▶ Source extract

Consumer-products maker Newell Rubbermaid pared its fourth-quarter forecast and said that it would cut 8% to 10% of its salaried work force. Digital-storage company Western Digital cut its expectations for revenue in the current quarter and unveiled plans to cut 5% of its total work force. Newell Rubbermaid fell nearly 28%; Western Digital rose 1.2%, after falling earlier.

Oil prices were down 27 cents at $43.33 a barrel at 11 a.m. in New York as investors awaited official confirmation that the Organization of Petroleum Exporting Countries had decided at its meeting in Algeria to cut output by two million barrels a day.

Stocks fell overall Wednesday in a choppy session, with banks under pressure and a dose of grim economic news sending jitters throughout London.

The Dow Jones Stoxx 600 Index was down 0.8% to 197.51. The U.K.'s FTSE 100 Index rose 0.4% to 4324.19, while France's CAC-40 Index fell 0.3% to 3241.92. Germany's DAX Index declined 0.5% to 4708.38.

▶ Supplied data
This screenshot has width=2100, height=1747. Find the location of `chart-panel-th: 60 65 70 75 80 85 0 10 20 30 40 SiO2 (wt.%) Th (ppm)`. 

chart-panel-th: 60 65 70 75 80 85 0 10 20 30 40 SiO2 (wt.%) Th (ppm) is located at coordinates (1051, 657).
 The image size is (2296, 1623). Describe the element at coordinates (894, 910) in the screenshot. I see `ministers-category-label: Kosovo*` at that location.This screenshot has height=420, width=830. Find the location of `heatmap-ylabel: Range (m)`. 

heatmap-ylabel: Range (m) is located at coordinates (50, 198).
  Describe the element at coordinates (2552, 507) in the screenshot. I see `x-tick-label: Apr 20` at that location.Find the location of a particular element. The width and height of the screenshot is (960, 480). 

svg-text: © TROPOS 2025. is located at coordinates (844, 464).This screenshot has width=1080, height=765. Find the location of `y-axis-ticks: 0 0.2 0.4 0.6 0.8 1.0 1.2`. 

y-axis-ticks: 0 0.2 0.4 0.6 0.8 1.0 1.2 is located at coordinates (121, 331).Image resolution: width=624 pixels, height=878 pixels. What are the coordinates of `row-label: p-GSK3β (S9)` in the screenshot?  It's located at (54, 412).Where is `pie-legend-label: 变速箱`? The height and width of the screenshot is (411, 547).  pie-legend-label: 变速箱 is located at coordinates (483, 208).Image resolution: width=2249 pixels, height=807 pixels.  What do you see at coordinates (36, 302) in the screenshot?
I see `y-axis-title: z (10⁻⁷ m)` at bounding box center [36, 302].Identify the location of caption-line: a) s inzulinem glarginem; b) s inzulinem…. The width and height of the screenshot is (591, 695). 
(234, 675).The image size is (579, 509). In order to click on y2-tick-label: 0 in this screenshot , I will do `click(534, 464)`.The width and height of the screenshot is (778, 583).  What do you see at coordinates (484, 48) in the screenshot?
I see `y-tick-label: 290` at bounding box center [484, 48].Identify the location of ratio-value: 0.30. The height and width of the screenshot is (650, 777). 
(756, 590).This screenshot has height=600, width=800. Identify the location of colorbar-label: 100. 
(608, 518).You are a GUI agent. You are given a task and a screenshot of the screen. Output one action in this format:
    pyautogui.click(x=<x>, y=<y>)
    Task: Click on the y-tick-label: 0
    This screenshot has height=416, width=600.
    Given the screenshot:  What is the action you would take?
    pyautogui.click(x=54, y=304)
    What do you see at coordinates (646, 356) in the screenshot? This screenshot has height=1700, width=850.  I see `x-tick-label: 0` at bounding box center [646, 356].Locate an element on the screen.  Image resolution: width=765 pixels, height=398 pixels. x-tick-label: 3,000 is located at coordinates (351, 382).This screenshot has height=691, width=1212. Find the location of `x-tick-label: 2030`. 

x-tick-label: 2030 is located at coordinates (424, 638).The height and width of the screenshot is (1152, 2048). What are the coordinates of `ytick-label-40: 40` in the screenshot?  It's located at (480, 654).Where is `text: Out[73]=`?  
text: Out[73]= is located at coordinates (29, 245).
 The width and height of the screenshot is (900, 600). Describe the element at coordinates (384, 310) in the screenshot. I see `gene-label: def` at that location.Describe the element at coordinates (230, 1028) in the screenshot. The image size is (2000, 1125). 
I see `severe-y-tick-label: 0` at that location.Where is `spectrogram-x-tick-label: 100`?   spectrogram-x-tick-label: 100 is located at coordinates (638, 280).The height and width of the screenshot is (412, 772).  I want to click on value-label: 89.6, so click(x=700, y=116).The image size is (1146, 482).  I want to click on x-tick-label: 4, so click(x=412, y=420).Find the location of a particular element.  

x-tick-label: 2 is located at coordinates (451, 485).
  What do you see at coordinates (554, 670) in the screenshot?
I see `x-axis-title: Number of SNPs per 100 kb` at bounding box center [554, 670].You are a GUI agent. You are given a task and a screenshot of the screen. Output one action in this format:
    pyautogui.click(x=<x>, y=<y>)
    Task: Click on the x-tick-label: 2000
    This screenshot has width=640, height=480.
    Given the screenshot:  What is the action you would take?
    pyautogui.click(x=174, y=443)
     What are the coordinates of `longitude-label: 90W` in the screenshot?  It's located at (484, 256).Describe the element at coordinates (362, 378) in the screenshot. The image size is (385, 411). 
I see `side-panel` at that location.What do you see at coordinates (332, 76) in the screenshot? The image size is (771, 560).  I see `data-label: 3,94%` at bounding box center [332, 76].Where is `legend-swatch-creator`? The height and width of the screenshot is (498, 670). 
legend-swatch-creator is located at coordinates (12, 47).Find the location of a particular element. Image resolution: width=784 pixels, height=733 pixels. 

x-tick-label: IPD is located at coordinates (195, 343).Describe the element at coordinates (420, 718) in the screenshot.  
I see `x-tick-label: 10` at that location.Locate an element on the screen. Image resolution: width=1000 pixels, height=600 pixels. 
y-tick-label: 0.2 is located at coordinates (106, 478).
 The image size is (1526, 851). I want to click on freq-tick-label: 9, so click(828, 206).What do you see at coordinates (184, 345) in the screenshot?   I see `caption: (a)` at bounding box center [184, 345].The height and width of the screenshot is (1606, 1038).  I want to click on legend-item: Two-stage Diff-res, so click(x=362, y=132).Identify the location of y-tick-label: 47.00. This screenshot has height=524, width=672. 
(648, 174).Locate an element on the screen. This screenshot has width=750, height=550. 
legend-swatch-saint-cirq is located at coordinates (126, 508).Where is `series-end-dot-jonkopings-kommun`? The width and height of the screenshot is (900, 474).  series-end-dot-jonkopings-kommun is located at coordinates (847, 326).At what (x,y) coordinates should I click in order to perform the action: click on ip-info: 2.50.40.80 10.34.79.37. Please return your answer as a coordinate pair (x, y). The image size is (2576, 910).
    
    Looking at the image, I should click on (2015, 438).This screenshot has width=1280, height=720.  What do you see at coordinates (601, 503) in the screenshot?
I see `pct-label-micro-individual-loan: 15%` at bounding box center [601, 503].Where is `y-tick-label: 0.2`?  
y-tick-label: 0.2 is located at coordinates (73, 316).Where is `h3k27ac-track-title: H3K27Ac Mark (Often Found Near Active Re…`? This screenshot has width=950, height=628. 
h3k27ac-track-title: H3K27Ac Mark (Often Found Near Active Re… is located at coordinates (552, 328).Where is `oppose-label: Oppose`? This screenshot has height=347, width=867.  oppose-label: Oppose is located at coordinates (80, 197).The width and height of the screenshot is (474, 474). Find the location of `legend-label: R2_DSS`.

▶ What to do
In the market report, what share of its total work force did Western Digital plan to cut?

▶ Solution for this problem
5%